Would you please set down the entries below exactly as shown?

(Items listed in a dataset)
======

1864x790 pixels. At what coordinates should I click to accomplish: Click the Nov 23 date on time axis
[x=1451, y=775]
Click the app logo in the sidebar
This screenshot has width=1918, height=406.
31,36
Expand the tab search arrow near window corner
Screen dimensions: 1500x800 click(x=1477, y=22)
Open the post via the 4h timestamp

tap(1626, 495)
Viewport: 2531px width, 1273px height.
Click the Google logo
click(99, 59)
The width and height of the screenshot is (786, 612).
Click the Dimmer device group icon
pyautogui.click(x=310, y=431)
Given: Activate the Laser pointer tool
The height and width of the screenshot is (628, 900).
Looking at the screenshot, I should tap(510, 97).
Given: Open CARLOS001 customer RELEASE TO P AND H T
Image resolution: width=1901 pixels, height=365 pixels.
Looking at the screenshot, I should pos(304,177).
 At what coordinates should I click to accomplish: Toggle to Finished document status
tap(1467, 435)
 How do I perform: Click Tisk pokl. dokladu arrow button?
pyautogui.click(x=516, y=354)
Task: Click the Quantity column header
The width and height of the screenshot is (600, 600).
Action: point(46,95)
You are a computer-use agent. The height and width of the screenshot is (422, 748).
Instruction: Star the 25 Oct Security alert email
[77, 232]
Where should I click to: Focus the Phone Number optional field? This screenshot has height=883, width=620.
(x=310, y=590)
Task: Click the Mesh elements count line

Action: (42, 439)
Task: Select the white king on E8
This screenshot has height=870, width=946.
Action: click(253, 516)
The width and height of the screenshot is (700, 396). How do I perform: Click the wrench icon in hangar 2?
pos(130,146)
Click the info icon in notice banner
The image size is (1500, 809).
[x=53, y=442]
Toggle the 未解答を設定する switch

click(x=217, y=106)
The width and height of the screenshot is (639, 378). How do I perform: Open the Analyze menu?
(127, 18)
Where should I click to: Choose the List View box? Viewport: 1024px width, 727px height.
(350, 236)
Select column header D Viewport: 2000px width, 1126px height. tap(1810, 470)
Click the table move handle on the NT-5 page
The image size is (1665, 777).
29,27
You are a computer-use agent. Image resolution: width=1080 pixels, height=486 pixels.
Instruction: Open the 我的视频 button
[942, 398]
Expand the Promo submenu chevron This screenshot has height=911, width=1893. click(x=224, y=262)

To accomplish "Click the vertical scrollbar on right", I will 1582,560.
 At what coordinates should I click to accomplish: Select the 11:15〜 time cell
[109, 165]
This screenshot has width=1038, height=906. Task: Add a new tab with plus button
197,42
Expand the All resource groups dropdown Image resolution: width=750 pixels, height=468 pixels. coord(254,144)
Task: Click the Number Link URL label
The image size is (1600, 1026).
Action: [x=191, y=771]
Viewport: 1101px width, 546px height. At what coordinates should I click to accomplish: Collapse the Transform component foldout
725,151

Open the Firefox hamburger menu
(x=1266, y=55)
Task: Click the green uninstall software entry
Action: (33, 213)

======

# The answer:
1864x790 pixels. At what coordinates should I click to accomplish: Click the Nov 23 date on time axis
[x=1451, y=775]
Click the app logo in the sidebar
This screenshot has width=1918, height=406.
31,36
Expand the tab search arrow near window corner
Screen dimensions: 1500x800 click(x=1477, y=22)
Open the post via the 4h timestamp

tap(1626, 495)
Viewport: 2531px width, 1273px height.
Click the Google logo
click(99, 59)
The width and height of the screenshot is (786, 612).
Click the Dimmer device group icon
pyautogui.click(x=310, y=431)
Given: Activate the Laser pointer tool
The height and width of the screenshot is (628, 900).
Looking at the screenshot, I should tap(510, 97).
Given: Open CARLOS001 customer RELEASE TO P AND H T
Image resolution: width=1901 pixels, height=365 pixels.
Looking at the screenshot, I should pos(304,177).
 At what coordinates should I click to accomplish: Toggle to Finished document status
tap(1467, 435)
 How do I perform: Click Tisk pokl. dokladu arrow button?
pyautogui.click(x=516, y=354)
Task: Click the Quantity column header
The width and height of the screenshot is (600, 600).
Action: point(46,95)
You are a computer-use agent. The height and width of the screenshot is (422, 748).
Instruction: Star the 25 Oct Security alert email
[77, 232]
Where should I click to: Focus the Phone Number optional field? This screenshot has height=883, width=620.
(x=310, y=590)
Task: Click the Mesh elements count line

Action: (42, 439)
Task: Select the white king on E8
This screenshot has height=870, width=946.
Action: click(253, 516)
The width and height of the screenshot is (700, 396). How do I perform: Click the wrench icon in hangar 2?
pos(130,146)
Click the info icon in notice banner
The image size is (1500, 809).
[x=53, y=442]
Toggle the 未解答を設定する switch

click(x=217, y=106)
The width and height of the screenshot is (639, 378). How do I perform: Open the Analyze menu?
(127, 18)
Where should I click to: Choose the List View box? Viewport: 1024px width, 727px height.
(350, 236)
Select column header D Viewport: 2000px width, 1126px height. tap(1810, 470)
Click the table move handle on the NT-5 page
The image size is (1665, 777).
29,27
You are a computer-use agent. Image resolution: width=1080 pixels, height=486 pixels.
Instruction: Open the 我的视频 button
[942, 398]
Expand the Promo submenu chevron This screenshot has height=911, width=1893. click(x=224, y=262)

To accomplish "Click the vertical scrollbar on right", I will 1582,560.
 At what coordinates should I click to accomplish: Select the 11:15〜 time cell
[109, 165]
This screenshot has width=1038, height=906. Task: Add a new tab with plus button
197,42
Expand the All resource groups dropdown Image resolution: width=750 pixels, height=468 pixels. coord(254,144)
Task: Click the Number Link URL label
The image size is (1600, 1026).
Action: [x=191, y=771]
Viewport: 1101px width, 546px height. At what coordinates should I click to accomplish: Collapse the Transform component foldout
725,151

Open the Firefox hamburger menu
(x=1266, y=55)
Task: Click the green uninstall software entry
Action: (33, 213)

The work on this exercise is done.